→ **What the task requires**: Only lines with the string "agent" are wanted. Pull them out of the data.

→ **Extracted records**:
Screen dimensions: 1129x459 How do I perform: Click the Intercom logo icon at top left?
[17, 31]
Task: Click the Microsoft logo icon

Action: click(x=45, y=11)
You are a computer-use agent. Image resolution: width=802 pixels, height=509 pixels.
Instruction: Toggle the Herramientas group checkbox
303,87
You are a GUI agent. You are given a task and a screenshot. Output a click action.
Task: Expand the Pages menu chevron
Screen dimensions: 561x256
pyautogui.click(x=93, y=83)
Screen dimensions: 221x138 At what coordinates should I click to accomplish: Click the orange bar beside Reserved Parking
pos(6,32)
* * *
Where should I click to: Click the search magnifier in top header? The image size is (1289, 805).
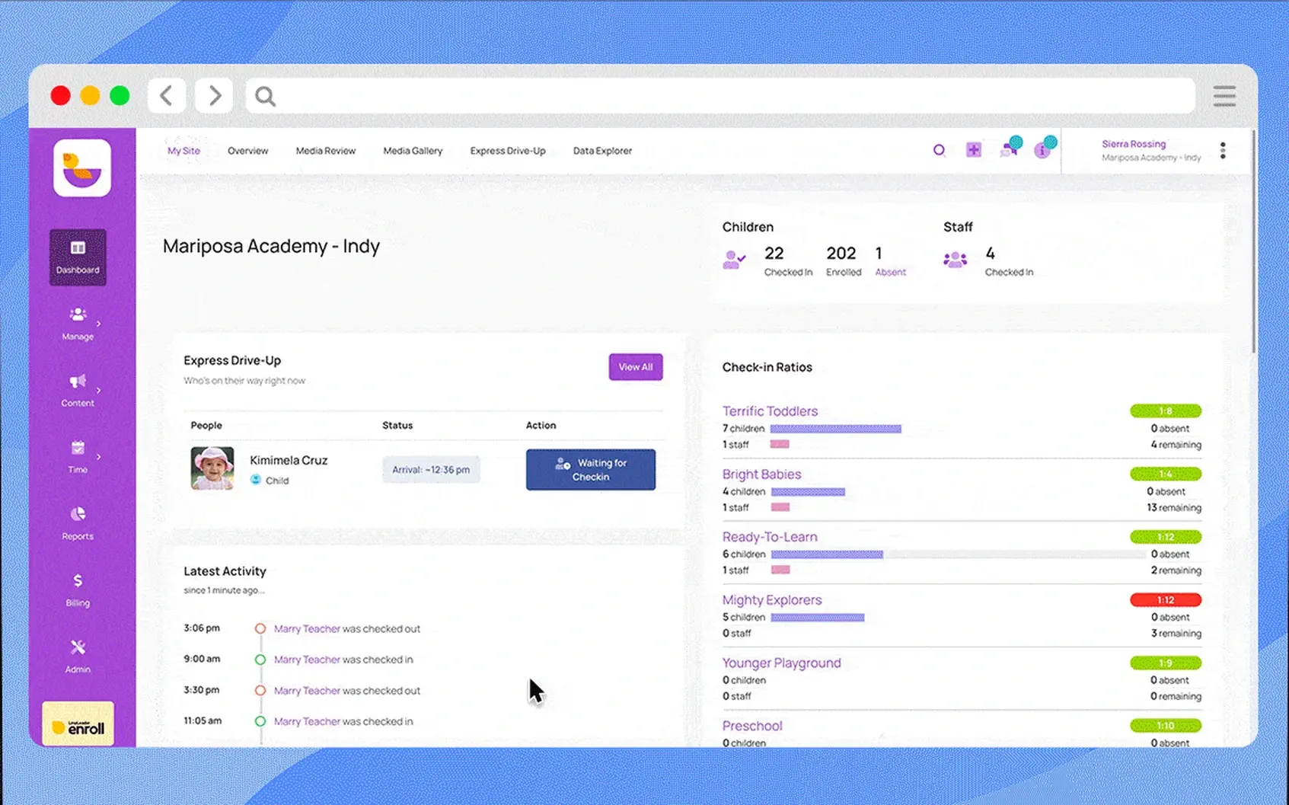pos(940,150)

→ **Output for this exercise**:
You are a computer-use agent. Image resolution: width=802 pixels, height=509 pixels.
You are a GUI agent. You are given a task and a screenshot. Output a click action.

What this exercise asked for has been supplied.